In the data from the beginning through the line containing "Action: (x=450, y=900)", swap each "screenshot" for "screen capture" and return only those lines, with nothing else changed.

────────────────

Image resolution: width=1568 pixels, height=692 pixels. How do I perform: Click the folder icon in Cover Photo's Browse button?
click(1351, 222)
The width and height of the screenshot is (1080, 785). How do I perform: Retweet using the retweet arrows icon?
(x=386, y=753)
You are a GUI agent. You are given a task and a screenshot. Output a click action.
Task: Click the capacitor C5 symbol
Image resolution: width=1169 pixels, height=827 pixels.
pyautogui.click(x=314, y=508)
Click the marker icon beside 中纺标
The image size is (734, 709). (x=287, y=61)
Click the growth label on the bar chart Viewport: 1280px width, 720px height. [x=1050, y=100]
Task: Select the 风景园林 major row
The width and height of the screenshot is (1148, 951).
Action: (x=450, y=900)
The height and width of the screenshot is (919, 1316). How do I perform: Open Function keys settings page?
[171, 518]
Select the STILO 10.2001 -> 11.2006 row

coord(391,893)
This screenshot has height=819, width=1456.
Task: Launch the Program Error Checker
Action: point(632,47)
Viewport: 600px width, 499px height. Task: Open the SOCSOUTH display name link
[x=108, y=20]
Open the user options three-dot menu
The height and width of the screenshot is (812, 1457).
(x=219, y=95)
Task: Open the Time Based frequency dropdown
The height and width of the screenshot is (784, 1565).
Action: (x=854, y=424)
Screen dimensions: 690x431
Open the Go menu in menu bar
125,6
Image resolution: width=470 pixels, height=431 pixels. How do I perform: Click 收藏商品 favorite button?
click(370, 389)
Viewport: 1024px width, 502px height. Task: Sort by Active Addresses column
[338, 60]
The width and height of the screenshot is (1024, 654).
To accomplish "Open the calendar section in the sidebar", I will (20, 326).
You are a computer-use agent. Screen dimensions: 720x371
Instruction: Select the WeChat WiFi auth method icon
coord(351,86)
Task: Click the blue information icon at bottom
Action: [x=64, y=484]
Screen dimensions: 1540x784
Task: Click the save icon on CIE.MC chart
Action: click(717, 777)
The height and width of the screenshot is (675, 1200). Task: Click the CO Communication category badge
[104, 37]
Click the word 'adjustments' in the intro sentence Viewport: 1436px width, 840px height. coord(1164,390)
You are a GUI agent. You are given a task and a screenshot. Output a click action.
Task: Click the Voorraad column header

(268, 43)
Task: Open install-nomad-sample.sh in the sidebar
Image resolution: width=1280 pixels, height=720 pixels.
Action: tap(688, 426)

────────────────

■ Solution to this exercise
Image resolution: width=1568 pixels, height=692 pixels. How do I perform: Click the folder icon in Cover Photo's Browse button?
click(1351, 222)
The width and height of the screen capture is (1080, 785). How do I perform: Retweet using the retweet arrows icon?
(x=386, y=753)
You are a GUI agent. You are given a task and a screen capture. Output a click action.
Task: Click the capacitor C5 symbol
Image resolution: width=1169 pixels, height=827 pixels.
pyautogui.click(x=314, y=508)
Click the marker icon beside 中纺标
The image size is (734, 709). (x=287, y=61)
Click the growth label on the bar chart Viewport: 1280px width, 720px height. [x=1050, y=100]
Task: Select the 风景园林 major row
The width and height of the screen capture is (1148, 951).
Action: (x=450, y=900)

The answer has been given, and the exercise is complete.